Graphite is the substance we call lead in our pencils. The word is derived from the Greek verb meaning “to write.” Of course it’s not lead at all but a mineral all on its own. Graphite’s chemical formula is C which tells you it is derived from carbon that has been altered through metamorphic processes. That means it has been exposed to heat, pressure or water, the major contributors to metamorphic mineralization.
That’s why you find graphite in pegmatite, a rock found where magma or lava has intruded into other rocks causing a chemical and crystalline alteration. As a young boy with rock hammer in hand I remember collecting pegmatite and schist samples as I wandered through Ontario. You can see a sample of schist below.
Graphite serves many purposes today besides its use in pencils.

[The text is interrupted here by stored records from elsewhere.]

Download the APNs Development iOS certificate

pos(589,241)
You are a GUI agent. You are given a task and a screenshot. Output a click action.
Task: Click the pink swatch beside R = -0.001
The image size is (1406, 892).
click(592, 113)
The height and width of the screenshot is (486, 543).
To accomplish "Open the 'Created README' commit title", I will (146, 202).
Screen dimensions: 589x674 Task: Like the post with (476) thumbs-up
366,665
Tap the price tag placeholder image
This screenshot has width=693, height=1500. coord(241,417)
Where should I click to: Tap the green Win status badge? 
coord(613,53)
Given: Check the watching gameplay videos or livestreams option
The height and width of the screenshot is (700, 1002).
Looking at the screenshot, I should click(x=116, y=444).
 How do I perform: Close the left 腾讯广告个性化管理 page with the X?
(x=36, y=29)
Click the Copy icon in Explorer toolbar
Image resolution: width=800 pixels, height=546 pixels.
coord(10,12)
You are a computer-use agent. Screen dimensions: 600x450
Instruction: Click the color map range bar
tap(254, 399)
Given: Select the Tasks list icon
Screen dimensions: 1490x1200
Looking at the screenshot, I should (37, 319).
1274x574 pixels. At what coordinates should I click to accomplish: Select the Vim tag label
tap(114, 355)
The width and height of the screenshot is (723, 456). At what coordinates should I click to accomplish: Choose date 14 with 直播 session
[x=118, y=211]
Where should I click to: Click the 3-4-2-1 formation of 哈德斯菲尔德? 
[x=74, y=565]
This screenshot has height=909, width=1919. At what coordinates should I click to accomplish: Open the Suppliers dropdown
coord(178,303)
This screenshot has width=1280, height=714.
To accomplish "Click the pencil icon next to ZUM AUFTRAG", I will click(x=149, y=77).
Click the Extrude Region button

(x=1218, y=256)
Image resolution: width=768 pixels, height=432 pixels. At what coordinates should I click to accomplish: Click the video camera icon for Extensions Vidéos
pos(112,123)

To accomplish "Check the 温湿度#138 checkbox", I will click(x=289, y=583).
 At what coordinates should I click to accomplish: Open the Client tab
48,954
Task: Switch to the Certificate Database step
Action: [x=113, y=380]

- It is the largest component in in lithium-ion batteries.
- It can be found in solar panels.
- It is the material in the control rods that contain nuclear fission in power reactors.
- It is suspended in oil and used as a lubricant in machinery because of its low friction characteristics.
- It is the material used to make crucibles, the containers in which aluminum, brass and other non-ferrous metals are smelted.
- It is used in paint where its water repellent chemistry provides a protective coating.
- It can be found in brake linings.
- It is a material used in manufacturing electronic circuits.
- In foil form it gets used in electronic devices serving as a heat sink to cool the electronics during operations.
- It is the source of graphene, the lightest and strongest known material on Earth.
The Miracle Material: Graphene
Graphene is a nanomaterial first discovered in 2004 at the University of Manchester in the United Kingdom. Graphene is described as a thin film material and consists of a single layer of carbon atoms bonded in a honeycomb lattice. Electrons that move through graphite encounter resistance but when they move through graphene there is virtually no resistance. That makes graphene a super material that can be used for many industrial applications including:
Graphene transistors run at higher frequencies than any existing silicon transistor we use today. In fact a graphene transistor makes it possible to build computer processors capable of speeds of 10-20GHz. I’m typing on a Dell Computer running at 2.93 GHz and can only imagine what it would be like to use a system built using graphene. Not only would it be ultra-fast it would also be small, a form factor smaller than a paperback novel.
Because graphene is one-atom thick and forms a lattice it is capable of detecting the presence of a minute traces of hazardous substances. A graphene-built gas sensor would detect amounts as small as a single atom or molecule.
Thin Resistant Coatings
Graphite is used in impermeable paints. But graphene can be used to thinly coat pipes carrying highly corrosive acids or reactive alkali such as sulphuric acid or ammonia.
Graphene is the material of carbon nanotubes – the stuff of space elevators. There are many other applications including lighting, electron microscopy, antistatic materials, radar-absorbing materials, electrolytes in batteries and fuel cells, conductive adhesives, thermal materials, fabric, catalysts, prosthetics and frameworks for biomedical applications such as neuron growth and regeneration.
Massachusetts Institute of Technology engineers are using thin-film graphene membranes with strategically located pores just large enough to allow water molecules to pass through while resisting sodium and chlorine salt molecules. The strength of the graphene membranes, a mere one atom thick, can withstand the pressure of the osmotic process providing much faster flow through. This technological capability will reduce the cost of desalinization and make freshwater available for many parts of the world currently experiencing water stress.
Graphene Challenges – Make it Easier and Cheaper to Produce
When graphene was first discovered it cost a lot of money to create a single thin sheet. But new techniques are being pioneered at the University of Arkansas with the announcement last week of a breakthrough in controlling graphite to graphene production.
Up until now transitioning graphite to graphene was random. But the researchers have developed a technique called electrostatic manipulation scanning tunneling microscopy. This new technology uses a moving surface to migrate the graphene from graphite. The next step will be to scale this to commercial production levels.